I think there is nonetheless a difference, and it is in favor of quantum theory.

Having the GR equations as an approximation in some appropriate limit is, of course, required by the correspondence principle, as well as simply of empirical viability. In this sense, the same is obligatory as for GR, as for QT.

But this is something very different from being a general-relativistic theory, that means, a theory with a four-dimensional spacetime manifold. As in LQG, as in string theory there is no such manifold. I know only about a single approach to quantum gravity following this line - the proposal of Penrose (see references in https://en.wikipedia.org/wiki/Penrose_interpretation ) which has a classical GR solution and quantum theory is replaced by an objective collapse theory where the collapse happens when the parts become distinguishable by gravity.

Instead, all other approaches I know about modify GR but leave the principles of quantum theory unchanged. LQG is standard quantum theory of some lattice, string theory is a standard quantum field theory, Schmelzer's proposal would be a standard quantum condensed matter theory.

In principle, one could not exclude that QG modifies as GR, as QT. But I'm not aware of such an approach.

Moreover, I think that there is also a justification for this asymmetry. Classical GR has singularities, so it is known from the start to be wrong, it has to be replaced by a different theory. Quantum theory in the minimal interpretation has no such singularity problems. Then, GR has problems with local energy conservation laws for the gravitational field. But a Hamilton operator defining energy seems obligatory in a quantum theory.
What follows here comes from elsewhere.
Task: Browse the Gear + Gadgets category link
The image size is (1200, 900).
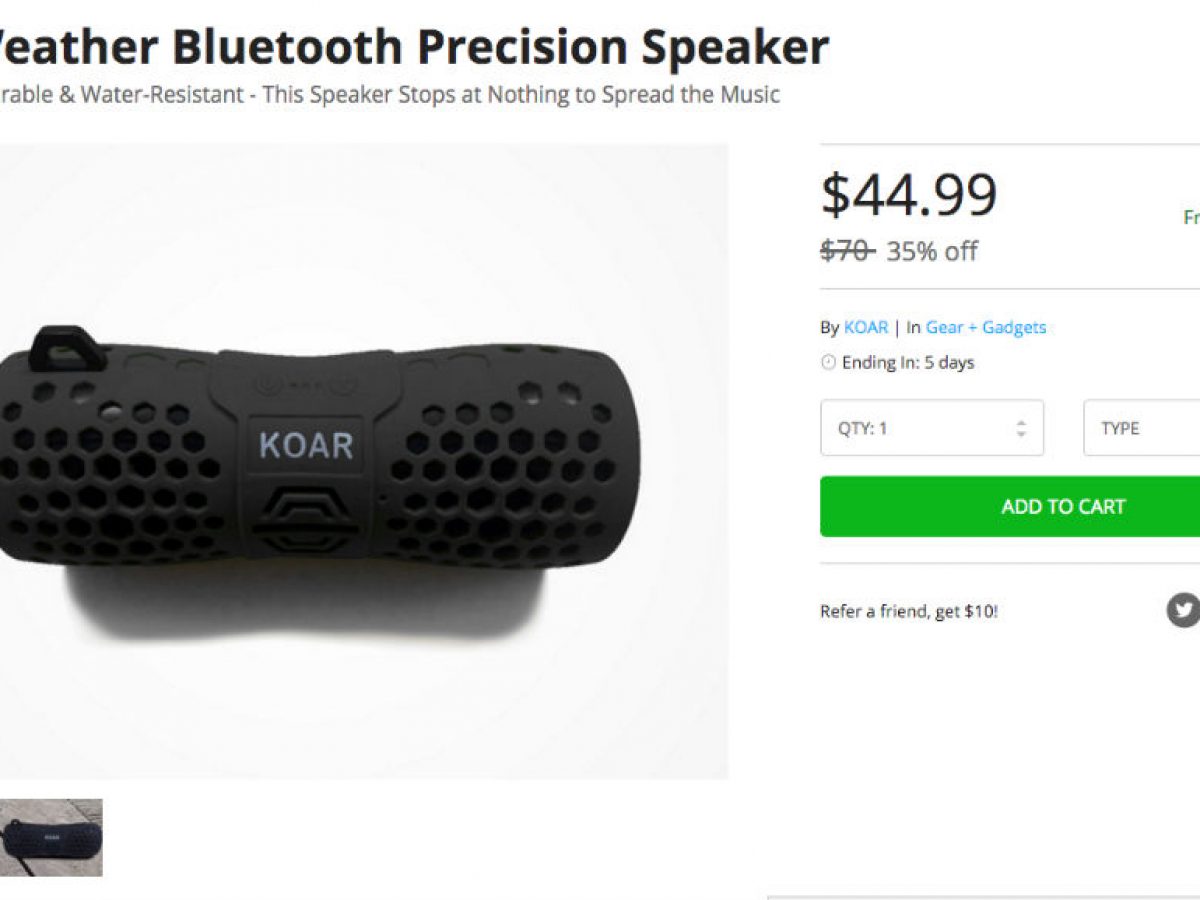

The only counterargument I know about is that in realistic interpretations of quantum theory QT has infinities too, namely the Bohmian velocity, with is the average velocity in other such interpretations like Nelsonian stochastics, becomes singular near the zeros of the wave function. Thus, one has to modify QT as well to get rid of those singularities. But in interpretations of QT which do not give that velocity any physical meaning (given that it is unobservable and its equation violates Einstein locality) this argument would fail. Moreover, it seems not very plausible that such a modification, even if necessary, would give anything for the quantization of GR and the unification of SM and GR into some TOE.

 

[Demystifier]

The only counterargument I know about is that in realistic interpretations of quantum theory QT has infinities too, namely the Bohmian velocity, with is the average velocity in other such interpretations like Nelsonian stochastics, becomes singular near the zeros of the wave function. Thus, one has to modify QT as well to get rid of those singularities. But in interpretations of QT which do not give that velocity any physical meaning (given that it is unobservable and its equation violates Einstein locality) this argument would fail. Moreover, it seems not very plausible that such a modification, even if necessary, would give anything for the quantization of GR and the unification of SM and GR into some TOE.

I liked your post as a whole, but I have some reservations about this paragraph.

First, what exactly is supposed to be a problem if a Bohmian velocity is infinite at one isolated point? I don't see a problem.

Second, if the fundamental theory is not general covariant and Lorentz covariant, there is no problem in the fact that Einstein locality is violated. Just the opposite, it is to be expected.

 

[Sunil]

First, what exactly is supposed to be a problem if a Bohmian velocity is infinite at one isolated point? I don't see a problem.

I think infinities in physical values are always a problem. A problem one can live with, but which tells us that that theory is not fundamental, and becomes a bad approximation near the infinity.

Second, if the fundamental theory is not general covariant and Lorentz covariant, there is no problem in the fact that Einstein locality is violated. Just the opposite, it is to be expected.

I agree that for those who think the fundamental theory will not be a Lorentz covariant theory the violation of Einstein locality is a problem. But this is, yet, a minority position, despite the acceptance that GR is an effective field theory. Not even those who support and develop realist interpretations are immune to this, they often try to develop in one way or another Lorentz-covariant versions. Even Bell has tried, with some flash ontology or so which I have not understood.

 

[Demystifier]

Not even those who support and develop realist interpretations are immune to this, they often try to develop in one way or another Lorentz-covariant versions. Even Bell has tried, with some flash ontology or so which I have not understood.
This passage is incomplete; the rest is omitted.